## 所给文本:
______________________________

注意:此处需要注释配置项renew_lifetime,不然会引起主体认证找不到用户密码的异常;注释default_ccache_name配置项,避免引起spark、dolphinscheduler等读写hdfs异常

所有节点配置kdc.conf(/var/kerberos/krb5kdc/kdc.conf)

[kdcdefaults]
 kdc_ports = 88
 kdc_tcp_ports = 88

[realms]
 HADOOP.COM = {
  #master_key_type = aes256-cts
  acl_file = /var/kerberos/krb5kdc/kadm5.acl
  dict_file = /usr/share/dict/words
  admin_keytab = /var/kerberos/krb5kdc/kadm5.keytab
  supported_enctypes = aes256-cts:normal aes128-cts:normal des3-hmac-sha1:normal arcfour-hmac:normal camellia256-cts:normal camellia128-cts:normal des-hmac-sha1:normal des-cbc-md5:normal des-cbc-crc:normal
 }

HADOOP配置kerberos认证

keytab准备

hadoop部署安装时已创建hadoop集群相关用户,此处略过

创建认证主体

执行命令addprinc nn/hadoop1创建主体

[root@hadoop1 hadoop]# kadmin.local
Authenticating as principal root/admin@HADOOP.COM with password.

______________________________

## 任务列表:
**A)** 所给文本的 HADOOP.COM 配置块中,哪些配置项以文件路径为值?请逐一列出配置项名称及其路径。
**B)** 按照所给文本,创建主体 nn/hadoop1 时执行的是什么命令?
**C)** 照录所给文本中从“注意:此处需要注释配置项re”到“5kdc/kdc.conf)”的原文。

## 源数据:
______________________________

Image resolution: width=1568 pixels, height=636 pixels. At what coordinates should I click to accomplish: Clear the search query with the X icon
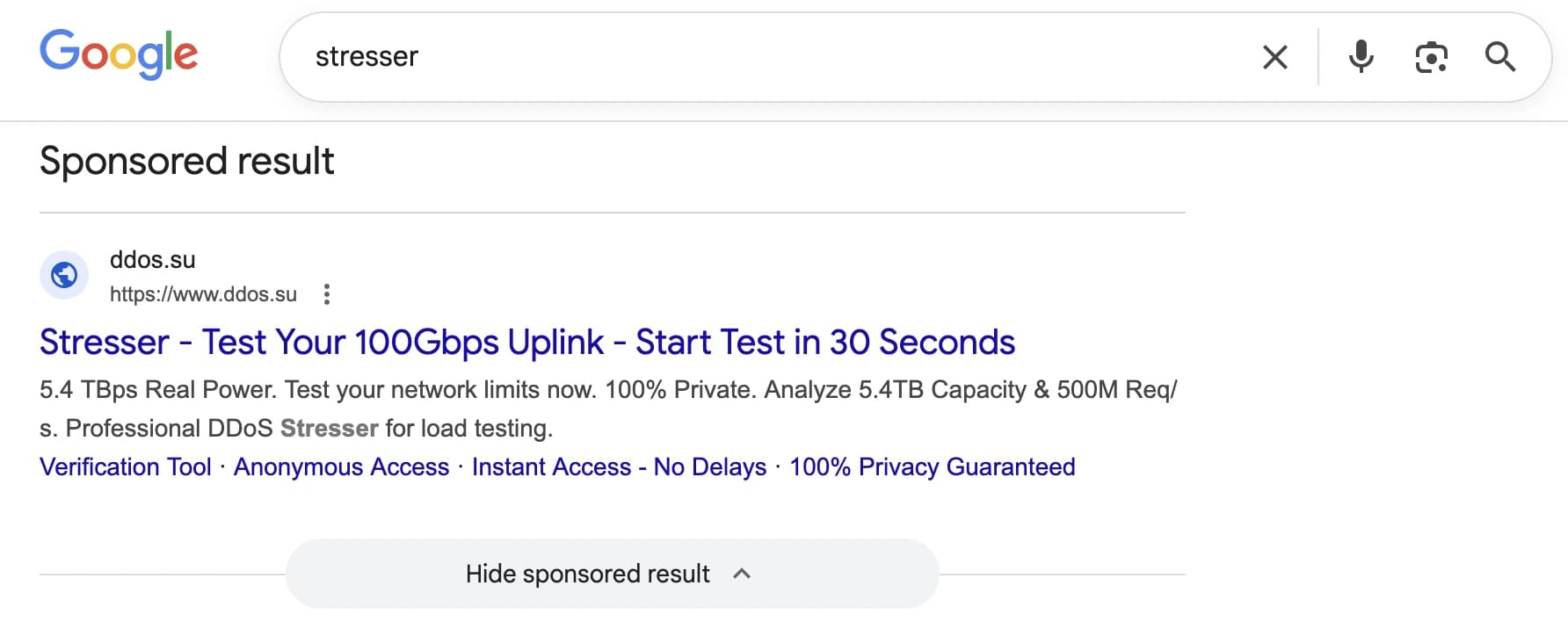coord(1274,56)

______________________________

## 练习答案:
**A)**
acl_file:/var/kerberos/krb5kdc/kadm5.acl
dict_file:/usr/share/dict/words
admin_keytab:/var/kerberos/krb5kdc/kadm5.keytab

**B)** addprinc nn/hadoop1

**C)**
注意:此处需要注释配置项renew_lifetime,不然会引起主体认证找不到用户密码的异常;注释default_ccache_name配置项,避免引起spark、dolphinscheduler等读写hdfs异常

所有节点配置kdc.conf(/var/kerberos/krb5kdc/kdc.conf)